Start of Task inputs

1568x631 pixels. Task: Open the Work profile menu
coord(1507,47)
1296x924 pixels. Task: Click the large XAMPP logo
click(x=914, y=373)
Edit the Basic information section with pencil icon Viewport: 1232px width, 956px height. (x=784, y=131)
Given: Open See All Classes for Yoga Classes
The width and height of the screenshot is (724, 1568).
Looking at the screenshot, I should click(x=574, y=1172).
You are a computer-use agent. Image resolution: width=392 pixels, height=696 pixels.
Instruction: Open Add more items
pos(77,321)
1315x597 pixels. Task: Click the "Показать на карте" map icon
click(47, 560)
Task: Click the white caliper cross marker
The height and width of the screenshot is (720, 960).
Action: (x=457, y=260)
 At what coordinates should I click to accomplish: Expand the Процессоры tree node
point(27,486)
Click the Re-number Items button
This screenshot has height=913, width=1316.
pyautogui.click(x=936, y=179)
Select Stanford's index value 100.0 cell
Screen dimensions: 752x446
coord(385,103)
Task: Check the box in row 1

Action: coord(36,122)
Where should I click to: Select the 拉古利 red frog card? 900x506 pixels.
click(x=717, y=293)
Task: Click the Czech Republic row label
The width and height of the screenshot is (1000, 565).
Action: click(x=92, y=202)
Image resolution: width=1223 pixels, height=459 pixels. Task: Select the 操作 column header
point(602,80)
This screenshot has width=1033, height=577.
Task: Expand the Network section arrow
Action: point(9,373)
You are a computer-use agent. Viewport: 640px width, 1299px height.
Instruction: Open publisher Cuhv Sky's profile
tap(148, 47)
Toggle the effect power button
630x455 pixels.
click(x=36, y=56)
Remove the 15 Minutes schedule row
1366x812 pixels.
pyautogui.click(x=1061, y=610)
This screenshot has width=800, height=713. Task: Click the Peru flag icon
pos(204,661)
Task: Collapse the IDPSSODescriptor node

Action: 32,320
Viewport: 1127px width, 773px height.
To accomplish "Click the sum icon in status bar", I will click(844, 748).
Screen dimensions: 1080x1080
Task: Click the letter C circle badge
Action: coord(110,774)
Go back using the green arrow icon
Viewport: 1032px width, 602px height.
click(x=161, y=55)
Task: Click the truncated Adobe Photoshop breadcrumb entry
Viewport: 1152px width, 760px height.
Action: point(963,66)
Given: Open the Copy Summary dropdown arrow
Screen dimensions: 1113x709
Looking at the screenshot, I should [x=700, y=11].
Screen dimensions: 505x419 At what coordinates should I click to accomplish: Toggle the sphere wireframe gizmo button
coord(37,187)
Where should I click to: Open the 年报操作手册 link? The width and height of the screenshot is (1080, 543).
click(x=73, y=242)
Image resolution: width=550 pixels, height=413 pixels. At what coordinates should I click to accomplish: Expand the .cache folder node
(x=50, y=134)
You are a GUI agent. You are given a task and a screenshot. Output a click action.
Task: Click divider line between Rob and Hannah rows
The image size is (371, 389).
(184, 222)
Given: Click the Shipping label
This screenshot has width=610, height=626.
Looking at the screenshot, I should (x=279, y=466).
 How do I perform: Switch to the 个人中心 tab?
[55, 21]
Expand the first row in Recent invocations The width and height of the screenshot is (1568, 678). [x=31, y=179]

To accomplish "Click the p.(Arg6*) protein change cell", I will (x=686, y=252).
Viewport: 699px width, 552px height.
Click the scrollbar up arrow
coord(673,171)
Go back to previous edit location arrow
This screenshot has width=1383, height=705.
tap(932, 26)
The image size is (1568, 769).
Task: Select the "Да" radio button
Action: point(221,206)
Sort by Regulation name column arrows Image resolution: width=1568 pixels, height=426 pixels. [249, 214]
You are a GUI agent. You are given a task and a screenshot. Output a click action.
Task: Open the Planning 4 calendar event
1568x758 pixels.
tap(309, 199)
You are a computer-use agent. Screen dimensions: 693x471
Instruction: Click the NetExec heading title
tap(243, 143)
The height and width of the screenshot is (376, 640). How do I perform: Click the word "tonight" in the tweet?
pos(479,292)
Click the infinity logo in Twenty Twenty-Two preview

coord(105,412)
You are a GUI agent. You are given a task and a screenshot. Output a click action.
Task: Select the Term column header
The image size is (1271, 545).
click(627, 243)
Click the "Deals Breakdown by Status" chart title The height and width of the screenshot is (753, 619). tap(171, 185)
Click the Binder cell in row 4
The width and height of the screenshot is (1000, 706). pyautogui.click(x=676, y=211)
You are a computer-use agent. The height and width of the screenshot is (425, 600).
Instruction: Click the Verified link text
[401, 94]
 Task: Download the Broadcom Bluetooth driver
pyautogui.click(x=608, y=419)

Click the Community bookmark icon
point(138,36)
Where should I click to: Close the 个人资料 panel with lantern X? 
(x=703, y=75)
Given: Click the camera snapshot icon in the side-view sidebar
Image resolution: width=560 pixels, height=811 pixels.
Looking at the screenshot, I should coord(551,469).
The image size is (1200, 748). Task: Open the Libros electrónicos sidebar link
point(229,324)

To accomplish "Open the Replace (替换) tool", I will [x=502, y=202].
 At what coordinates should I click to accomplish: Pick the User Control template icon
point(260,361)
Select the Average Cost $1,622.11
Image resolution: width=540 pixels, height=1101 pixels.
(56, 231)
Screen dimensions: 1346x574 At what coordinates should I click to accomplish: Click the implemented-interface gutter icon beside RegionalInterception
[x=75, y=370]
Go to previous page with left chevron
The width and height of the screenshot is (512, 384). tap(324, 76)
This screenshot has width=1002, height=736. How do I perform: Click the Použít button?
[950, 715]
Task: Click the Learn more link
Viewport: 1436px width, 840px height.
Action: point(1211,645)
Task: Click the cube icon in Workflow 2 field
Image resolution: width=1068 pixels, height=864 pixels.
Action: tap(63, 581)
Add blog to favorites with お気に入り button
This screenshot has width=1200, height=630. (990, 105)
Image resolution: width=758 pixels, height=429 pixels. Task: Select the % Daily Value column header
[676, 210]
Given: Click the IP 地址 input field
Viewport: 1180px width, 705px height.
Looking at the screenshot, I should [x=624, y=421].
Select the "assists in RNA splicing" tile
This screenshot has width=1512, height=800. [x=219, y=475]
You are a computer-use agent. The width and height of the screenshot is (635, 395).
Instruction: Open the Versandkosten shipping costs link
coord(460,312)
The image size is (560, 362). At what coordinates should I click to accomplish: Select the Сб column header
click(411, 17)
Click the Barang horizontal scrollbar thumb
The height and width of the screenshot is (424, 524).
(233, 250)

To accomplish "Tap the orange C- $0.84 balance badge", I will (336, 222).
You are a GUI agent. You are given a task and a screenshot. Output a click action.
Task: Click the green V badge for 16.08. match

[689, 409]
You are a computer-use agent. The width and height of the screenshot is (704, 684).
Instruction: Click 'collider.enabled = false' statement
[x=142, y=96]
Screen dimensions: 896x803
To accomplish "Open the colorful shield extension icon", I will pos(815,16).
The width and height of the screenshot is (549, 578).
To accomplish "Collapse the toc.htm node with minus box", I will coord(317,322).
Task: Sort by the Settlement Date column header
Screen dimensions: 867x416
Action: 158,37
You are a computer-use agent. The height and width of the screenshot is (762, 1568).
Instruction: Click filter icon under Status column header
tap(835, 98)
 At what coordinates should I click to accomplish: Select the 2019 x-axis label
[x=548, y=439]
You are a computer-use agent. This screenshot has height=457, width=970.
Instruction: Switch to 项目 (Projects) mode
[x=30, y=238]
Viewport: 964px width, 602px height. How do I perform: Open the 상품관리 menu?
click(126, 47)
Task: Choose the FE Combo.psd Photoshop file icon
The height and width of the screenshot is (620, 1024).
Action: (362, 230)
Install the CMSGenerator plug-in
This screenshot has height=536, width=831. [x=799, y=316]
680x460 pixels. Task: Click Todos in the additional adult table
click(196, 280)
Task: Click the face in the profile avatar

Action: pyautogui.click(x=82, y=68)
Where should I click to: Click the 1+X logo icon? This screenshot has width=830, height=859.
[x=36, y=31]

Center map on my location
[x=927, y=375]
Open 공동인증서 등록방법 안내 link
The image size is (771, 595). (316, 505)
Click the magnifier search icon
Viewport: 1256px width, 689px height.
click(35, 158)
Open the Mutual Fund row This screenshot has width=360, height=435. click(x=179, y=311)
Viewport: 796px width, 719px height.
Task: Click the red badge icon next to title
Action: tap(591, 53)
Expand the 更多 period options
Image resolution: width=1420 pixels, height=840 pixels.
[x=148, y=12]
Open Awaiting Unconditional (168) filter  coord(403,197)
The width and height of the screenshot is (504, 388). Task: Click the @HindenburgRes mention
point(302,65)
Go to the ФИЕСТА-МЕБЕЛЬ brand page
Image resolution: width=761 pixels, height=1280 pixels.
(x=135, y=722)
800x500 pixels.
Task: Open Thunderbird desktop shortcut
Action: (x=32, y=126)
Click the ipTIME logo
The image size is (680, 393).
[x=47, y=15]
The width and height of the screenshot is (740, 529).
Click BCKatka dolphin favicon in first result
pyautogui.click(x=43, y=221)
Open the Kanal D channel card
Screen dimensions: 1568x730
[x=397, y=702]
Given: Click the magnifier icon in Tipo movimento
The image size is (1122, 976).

End of Task inputs

§ Exercise instructions: Where the word "Sort" is present in a line of the listing, copy that line.

§ Result of this exercise:
Sort by Regulation name column arrows Image resolution: width=1568 pixels, height=426 pixels. [249, 214]
Task: Sort by the Settlement Date column header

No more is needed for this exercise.